By Tony Nuñez and Todd Guild
After more than a year of meetings held remotely under Covid-19 restrictions, the Pajaro Valley Unified School District Board of Trustees plans to resume in-person meetings on June 9, the district confirmed.
“We recognize that public meetings are a vital part of representative government,” Board President Jennifer Holm said. “In-person meetings allow clarity of communication and an opportunity to have real-time interactions with those we represent.”
The board is among several public boards and city councils that are eagerly anticipating a return to in-person meetings after attending virtual sessions often plagued by “hot mic” moments and technical difficulties.
But when exactly other local boards and councils will return to their traditional meeting venues and how those meetings will look and be conducted is still to be determined.
The Ralph M. Brown Act, among other things, requires officials of public boards and members of the public to be physically present to participate in a meeting. But as the novel coronavirus swept through the nation last year and stay-at-home orders went into effect, California Gov. Gavin Newsom waived that requirement with an executive order that is expected to remain in place until the governor rescinds his state of emergency declaration.
Several bills weaving their way through the state legislature could force some elements of the pandemic-induced virtual meetings to stick around, even after officials return to their spot behind the dais.
Perhaps the most well known bill of the bunch is Assembly Bill 339. That bill, introduced by Assembly Members Alex Lee and Cristina Garcia, would require public boards to provide virtual access, even if all board members attend in-person. Local Assemblyman Robert Rivas, whose 30th District represents Watsonville, South Santa Clara County and much of the Salinas Valley, is listed as a coauthor of the bill.

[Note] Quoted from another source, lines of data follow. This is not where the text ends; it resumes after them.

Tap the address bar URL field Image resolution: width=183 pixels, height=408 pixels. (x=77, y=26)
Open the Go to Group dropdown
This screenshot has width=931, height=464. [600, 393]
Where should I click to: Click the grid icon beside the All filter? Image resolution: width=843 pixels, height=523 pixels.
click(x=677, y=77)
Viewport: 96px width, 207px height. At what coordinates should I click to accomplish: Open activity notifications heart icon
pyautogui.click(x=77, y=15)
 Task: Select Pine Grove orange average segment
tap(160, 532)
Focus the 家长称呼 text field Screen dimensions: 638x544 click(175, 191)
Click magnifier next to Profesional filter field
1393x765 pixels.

Though dozens of organizations were in support of the bill’s expansion of virtual attendance, the League of California Cities, an association that represents the state’s 482 cities, as well as the Community College League of California, the Association of California School Administrators and the California State Association of Counties wrote in a letter of opposition last month that several of the bill’s provisions would have handed down costs to local jurisdictions already struggling financially because of the pandemic.
AB 339, as most bills typically do, has since seen multiple major revisions that sought to ease those concerns, including the removal of various translation services.

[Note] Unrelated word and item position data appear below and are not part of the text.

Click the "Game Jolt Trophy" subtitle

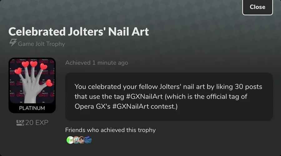point(41,44)
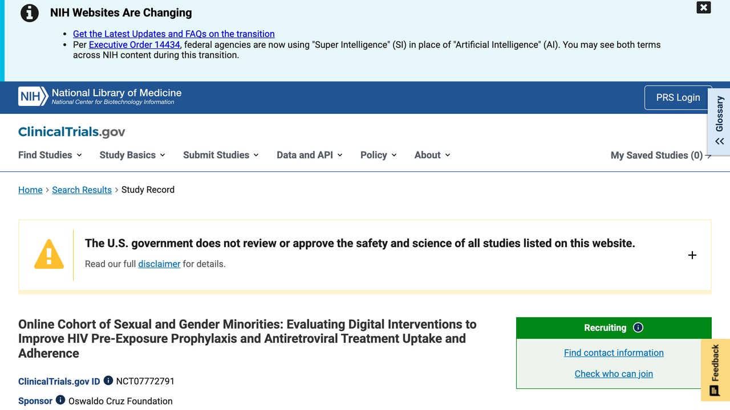Open the Find Studies dropdown menu
The height and width of the screenshot is (410, 730).
(50, 155)
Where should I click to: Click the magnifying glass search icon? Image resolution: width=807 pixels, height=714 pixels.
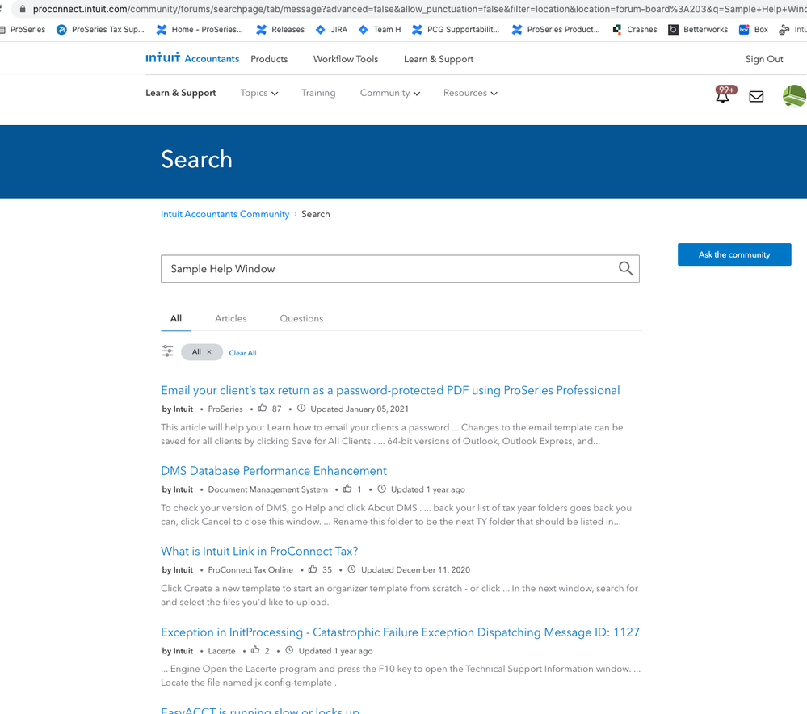(625, 269)
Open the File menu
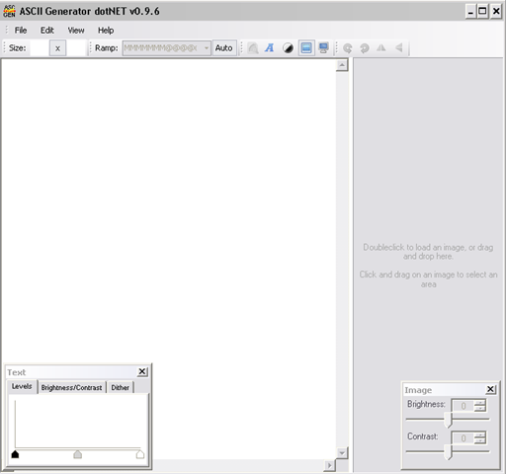The width and height of the screenshot is (506, 474). (x=21, y=31)

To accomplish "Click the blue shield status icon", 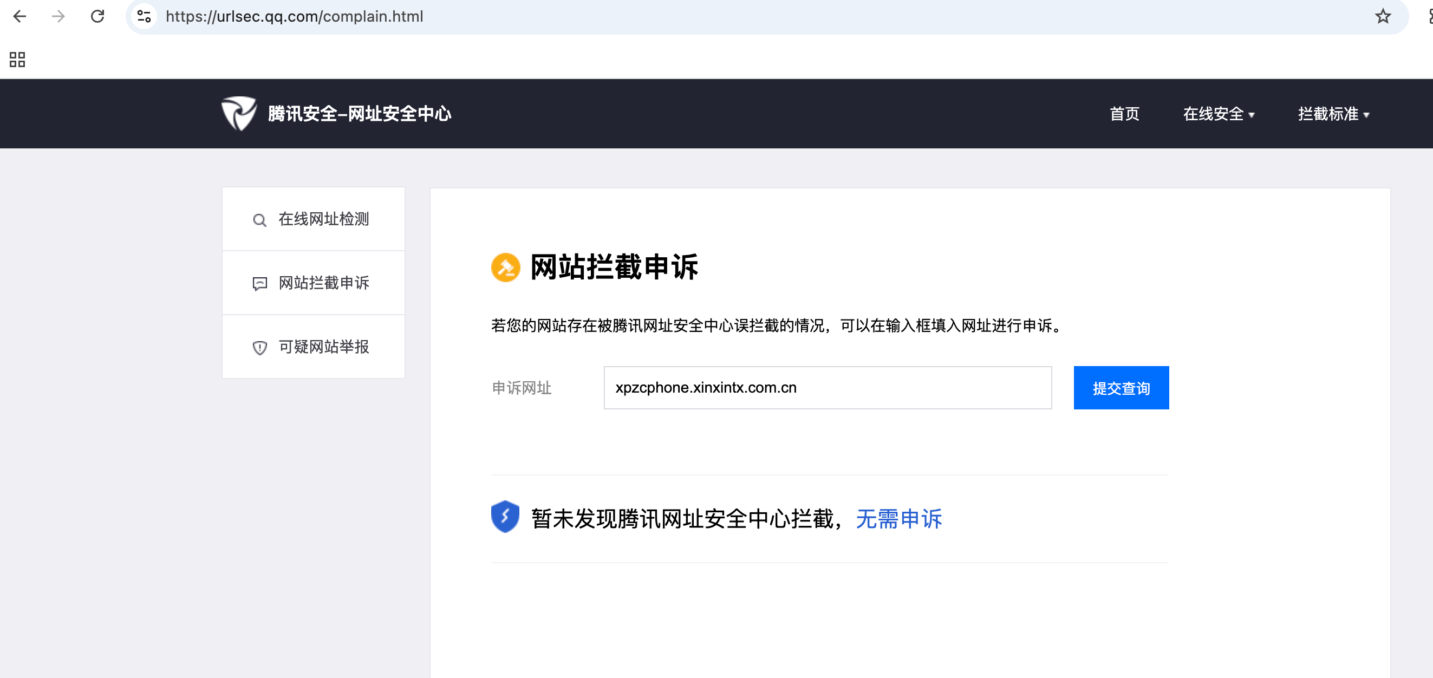I will pyautogui.click(x=505, y=517).
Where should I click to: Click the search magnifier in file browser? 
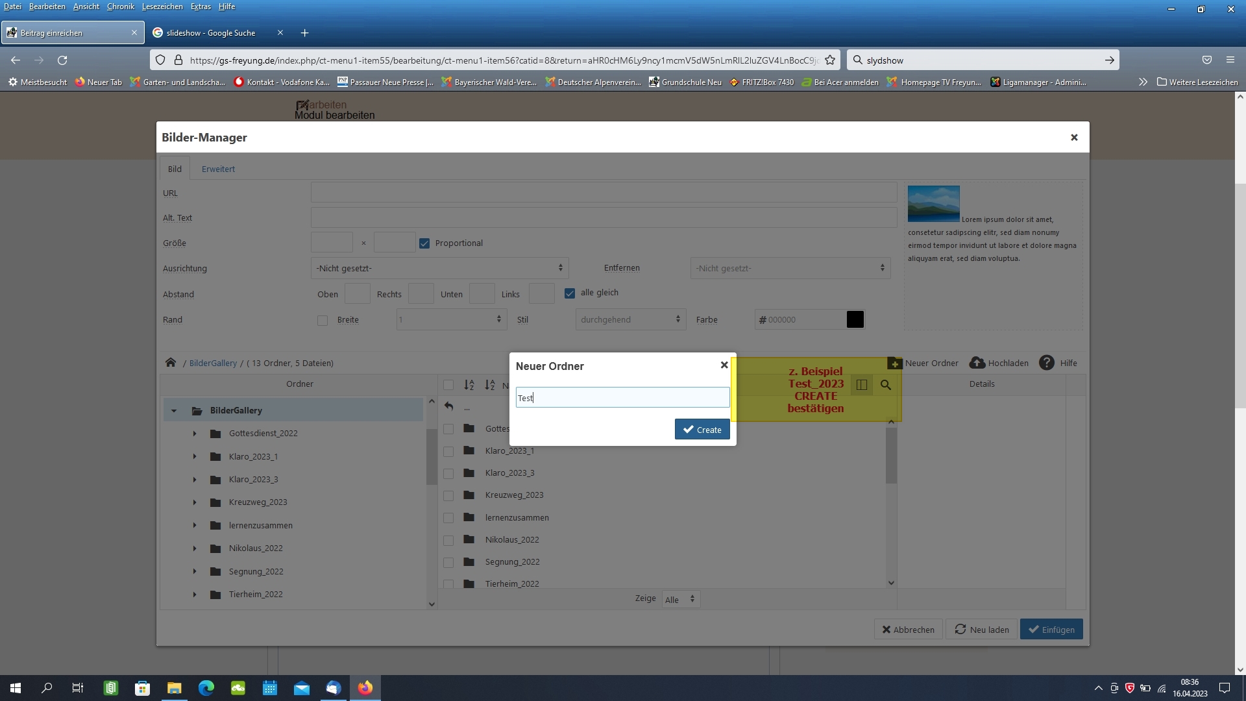[x=885, y=385]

As it stands now, the bill, if approved, would only be in effect until Dec. 31, 2023, and it would only apply to city councils and supervisor boards representing 250,000 residents or more.
In Santa Cruz County, that bill would only apply to the County Board of Supervisors.
Santa Cruz County spokesman Jason Hoppin said that the board has not yet set a date to allow public meetings to resume, but that it is likely they will return in August. It is still too early to determine what, if any, virtual meeting aspects they will have to incorporate into their meetings when they return to their chambers on Ocean Street, Hoppin said.
“Until then, it’s going to be up to the board to determine how they want to move forward,” he said.
For smaller public boards, the decision of whether to carry over elements of virtual meetings will likely be up to elected officials.
If approved as it stands today, Assembly Bill 703, introduced by Assemblywoman Blanca Rubio, would allow boards to offer their leaders and constituents a teleconferencing option—but it would not be a requirement.
The Santa Cruz City Council and the Santa Cruz County Office of Education Board of Trustees have no set date for resuming in-person meetings but will likely discuss it at future meetings, spokespeople from those bodies said.
Watsonville City Manager Matt Huffaker said that staff will ask the City Council for direction for their meeting structure, among other things, during a session in July.
Watsonville Mayor Jimmy Dutra says that the City Council could explore a hybrid option for its meetings when it returns for in-person sessions, which are tentatively scheduled to resume in August after a summer recess.
Dutra says the City Council Chambers in the Civic Plaza will need an “expensive” technological retrofit to smoothly conduct hybrid meetings. The City Council conducted two such meetings during the pandemic, and Dutra—then a member of the public—remembers the first was marred by numerous technical difficulties. The second ran a little smoother, but still required Assistant City Manager Tamara Vides to run around the chambers with her cell phone so that City Council members could hear and speak to each other.
“It’s going to be hard because we’ve never done this before,” he said.
Dutra said that he is longing to return to the City Council Chambers after spending his first five months as mayor behind a screen. Technical difficulties have bogged down the pace of City Council meetings, he said, including one instance in which they had to conduct a “hard reset” because of a faulty link.
Dutra added that virtual meetings have lessened the impact of the proclamations and awards presented to local businesses and community members sought to honor their accomplishments and services.
“The conversations and the meetings are just different when you’re face to face with your fellow council members,” he said. “It’s going to be exciting to be back in there and see the community again.”